Whilst Celine has a keen eye for modern styling, she is matched only by her creative partner, Suman Gurung. Suman is responsible for the impeccable shaping and tailoring we see in a Rue-L piece, Celine calls him a “design whizz and pattern cutting extraordinaire” before adding that “he found his passion later in life but you’d think he was born making clothing patterns. He has a natural talent at making anything! He also works on the side as the costume designer for artists such as IAMDBB, Bree Runway and Ashniko.”
They met during their studies at London College of Fashion, it wasn't until years later that they would decide to collaborate and forge their design empire. Celine tells us of their journey together: “We both did our womenswear degree and graduated together. Suman worked at Celine for a year, I moved out of London. We came back together to start Rue-L with very little experience. We did it for 3 years and then paused for 2, just before Covid happened. And now we are back!”
Together they form the perfect pair. A talented pattern cutter and a design mastermind with a clear vision to change fashion in favour of what women want to wear. “I want them to feel sexy and confident.” Celine shares, “ I want Rue-L to be this skin that they put on and gives them the confidence they may be lacking that day. I want them to feel included and a part of the brand.” Celine goes on to explain how the vision she has for the brand can change things for women societally, outside of fashion as well as inside of it. “I want to see a change and the representation of women in the media and a brand that makes girls/women feel good. I want to have a kind and supportive work culture within my studio. I want to offer great, considered, well made pieces that aren't fast fashion but not unattainable.”
“I want to see a change and the representation of women in the media and a brand that makes girls/women feel good. I want to have a kind and supportive work culture within my studio. I want to offer great, considered, well made pieces that aren't fast fashion but not unattainable.”
Sustainability is a focal point in Rue-L’s work; their clothes are so stylishly designed that the idea of them also being long-lasting and sustainable is a secondary thought, but one that is crucial to their practice. “With the way we run our business, our clothing has no “expiry date,” we don’t have seasons or sales. I think this is a good practice as I don't believe clothing should have an expiry date. I have things that I bought 8-10 years ago and I will wear today and love.” She explains how this philosophy translates into her design process, “We don’t want to release a huge collection, we want to focus on really considered products that are well made and that you can keep and wear for a long time.” She says, “For our next collection, our aim is to have 80% of materials to be recycled or 100% biodegradable - including trims. And our packaging is biodegradable.”

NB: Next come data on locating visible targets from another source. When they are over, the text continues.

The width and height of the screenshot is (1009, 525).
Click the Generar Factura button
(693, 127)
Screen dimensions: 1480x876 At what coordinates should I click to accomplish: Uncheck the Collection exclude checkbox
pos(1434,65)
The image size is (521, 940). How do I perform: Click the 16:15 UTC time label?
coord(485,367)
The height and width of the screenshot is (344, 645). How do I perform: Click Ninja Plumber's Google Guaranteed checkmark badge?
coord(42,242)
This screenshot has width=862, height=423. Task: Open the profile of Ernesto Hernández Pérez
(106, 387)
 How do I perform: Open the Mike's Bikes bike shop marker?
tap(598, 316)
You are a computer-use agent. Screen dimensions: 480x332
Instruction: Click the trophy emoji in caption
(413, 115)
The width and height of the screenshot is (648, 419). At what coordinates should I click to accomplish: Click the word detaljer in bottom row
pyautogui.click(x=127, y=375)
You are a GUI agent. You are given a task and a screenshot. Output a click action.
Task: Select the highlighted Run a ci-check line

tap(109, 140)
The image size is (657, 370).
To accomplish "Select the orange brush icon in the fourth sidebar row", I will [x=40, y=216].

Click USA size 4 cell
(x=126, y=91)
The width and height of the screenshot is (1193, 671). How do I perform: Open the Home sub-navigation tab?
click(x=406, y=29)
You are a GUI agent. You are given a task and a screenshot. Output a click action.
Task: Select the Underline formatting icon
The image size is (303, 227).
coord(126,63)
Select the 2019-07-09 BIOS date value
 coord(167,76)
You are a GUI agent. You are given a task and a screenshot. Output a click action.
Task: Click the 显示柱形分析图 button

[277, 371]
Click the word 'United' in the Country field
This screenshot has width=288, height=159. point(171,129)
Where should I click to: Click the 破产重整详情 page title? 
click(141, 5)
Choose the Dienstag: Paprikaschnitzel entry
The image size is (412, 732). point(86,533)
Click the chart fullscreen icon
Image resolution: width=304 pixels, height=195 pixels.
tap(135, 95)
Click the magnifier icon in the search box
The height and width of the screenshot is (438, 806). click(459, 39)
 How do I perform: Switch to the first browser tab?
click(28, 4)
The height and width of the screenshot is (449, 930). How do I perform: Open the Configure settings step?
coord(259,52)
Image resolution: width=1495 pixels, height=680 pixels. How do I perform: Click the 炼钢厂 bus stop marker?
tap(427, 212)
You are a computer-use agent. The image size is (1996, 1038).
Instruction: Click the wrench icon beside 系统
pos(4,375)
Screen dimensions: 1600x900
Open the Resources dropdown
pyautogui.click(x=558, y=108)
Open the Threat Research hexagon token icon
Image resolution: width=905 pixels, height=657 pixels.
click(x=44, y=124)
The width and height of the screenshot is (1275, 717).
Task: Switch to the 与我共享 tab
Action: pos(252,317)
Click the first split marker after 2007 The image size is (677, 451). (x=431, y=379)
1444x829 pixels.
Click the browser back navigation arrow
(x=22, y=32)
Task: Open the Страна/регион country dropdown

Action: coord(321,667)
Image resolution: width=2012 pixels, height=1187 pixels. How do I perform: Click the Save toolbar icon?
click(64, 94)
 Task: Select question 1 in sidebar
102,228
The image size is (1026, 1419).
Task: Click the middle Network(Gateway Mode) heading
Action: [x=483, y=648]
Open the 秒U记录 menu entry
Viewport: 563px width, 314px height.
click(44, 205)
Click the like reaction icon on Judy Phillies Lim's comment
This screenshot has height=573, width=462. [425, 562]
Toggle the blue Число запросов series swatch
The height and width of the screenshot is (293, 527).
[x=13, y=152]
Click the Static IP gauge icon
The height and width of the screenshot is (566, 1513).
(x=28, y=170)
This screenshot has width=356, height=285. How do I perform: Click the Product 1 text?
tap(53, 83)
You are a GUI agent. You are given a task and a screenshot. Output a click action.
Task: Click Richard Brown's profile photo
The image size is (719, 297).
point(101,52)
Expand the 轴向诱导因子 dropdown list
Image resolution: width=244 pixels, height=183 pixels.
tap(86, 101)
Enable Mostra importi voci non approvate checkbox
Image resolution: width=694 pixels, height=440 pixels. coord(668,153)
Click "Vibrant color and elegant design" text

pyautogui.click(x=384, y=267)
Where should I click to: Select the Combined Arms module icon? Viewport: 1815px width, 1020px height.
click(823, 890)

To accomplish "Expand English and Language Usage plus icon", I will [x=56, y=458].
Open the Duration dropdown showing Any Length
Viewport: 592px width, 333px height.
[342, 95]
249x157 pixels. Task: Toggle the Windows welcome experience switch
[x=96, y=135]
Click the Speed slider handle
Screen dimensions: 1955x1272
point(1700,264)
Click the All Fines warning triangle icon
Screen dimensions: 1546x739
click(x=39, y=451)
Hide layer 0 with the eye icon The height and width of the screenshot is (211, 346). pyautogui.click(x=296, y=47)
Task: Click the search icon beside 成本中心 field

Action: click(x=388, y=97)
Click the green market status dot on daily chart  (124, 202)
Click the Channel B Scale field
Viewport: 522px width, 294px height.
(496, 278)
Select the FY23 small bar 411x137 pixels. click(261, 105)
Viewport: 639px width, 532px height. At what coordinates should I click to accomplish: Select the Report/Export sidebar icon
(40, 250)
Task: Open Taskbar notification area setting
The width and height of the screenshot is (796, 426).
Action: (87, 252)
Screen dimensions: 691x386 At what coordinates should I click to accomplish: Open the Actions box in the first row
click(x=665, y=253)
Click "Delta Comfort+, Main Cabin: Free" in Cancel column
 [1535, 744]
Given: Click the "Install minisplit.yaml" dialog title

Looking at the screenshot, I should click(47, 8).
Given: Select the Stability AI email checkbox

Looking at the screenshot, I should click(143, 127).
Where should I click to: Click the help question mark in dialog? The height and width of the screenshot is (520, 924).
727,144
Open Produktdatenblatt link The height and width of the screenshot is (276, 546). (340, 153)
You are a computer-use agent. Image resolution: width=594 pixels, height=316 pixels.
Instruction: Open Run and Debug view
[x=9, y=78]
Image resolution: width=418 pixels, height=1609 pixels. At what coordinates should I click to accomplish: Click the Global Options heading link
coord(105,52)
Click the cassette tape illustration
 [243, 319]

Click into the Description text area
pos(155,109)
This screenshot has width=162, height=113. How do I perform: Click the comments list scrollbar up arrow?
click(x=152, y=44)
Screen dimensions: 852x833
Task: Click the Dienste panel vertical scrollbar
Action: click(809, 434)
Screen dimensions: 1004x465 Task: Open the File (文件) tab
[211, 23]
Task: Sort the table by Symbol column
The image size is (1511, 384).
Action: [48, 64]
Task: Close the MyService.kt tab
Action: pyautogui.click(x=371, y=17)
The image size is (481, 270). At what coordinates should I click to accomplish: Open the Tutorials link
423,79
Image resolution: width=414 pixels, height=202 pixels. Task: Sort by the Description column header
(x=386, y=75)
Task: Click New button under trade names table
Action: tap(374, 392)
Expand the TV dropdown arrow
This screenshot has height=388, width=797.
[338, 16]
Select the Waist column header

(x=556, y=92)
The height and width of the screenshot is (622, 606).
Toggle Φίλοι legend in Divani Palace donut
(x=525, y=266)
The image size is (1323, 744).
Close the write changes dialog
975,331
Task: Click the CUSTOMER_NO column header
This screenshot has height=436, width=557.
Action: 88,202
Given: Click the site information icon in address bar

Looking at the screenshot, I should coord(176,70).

“We don’t want to release a huge collection, we want to focus on really considered products that are well made and that you can keep and wear for a long time.”
As well as creating a world of garments that are sustainable, wearable and beautiful, Rue-L seeks to produce a more inclusive fashion industry for women. One free from ideals which become damaging to the expectations of women. One of the ways they do this is by having inclusive size ranges and including plus size models in their campaigns. “This is so important to me,” says Celine, “I think it is truly damaging having such unrealistic beauty standards and I feel for the younger generation born with social media. It is truly, truly toxic. We have always, always had such a mix of women modelling our clothing from the beginning.” Celine closes our interview with a powerful message. “The future of fashion is diverse, inclusive and kind.”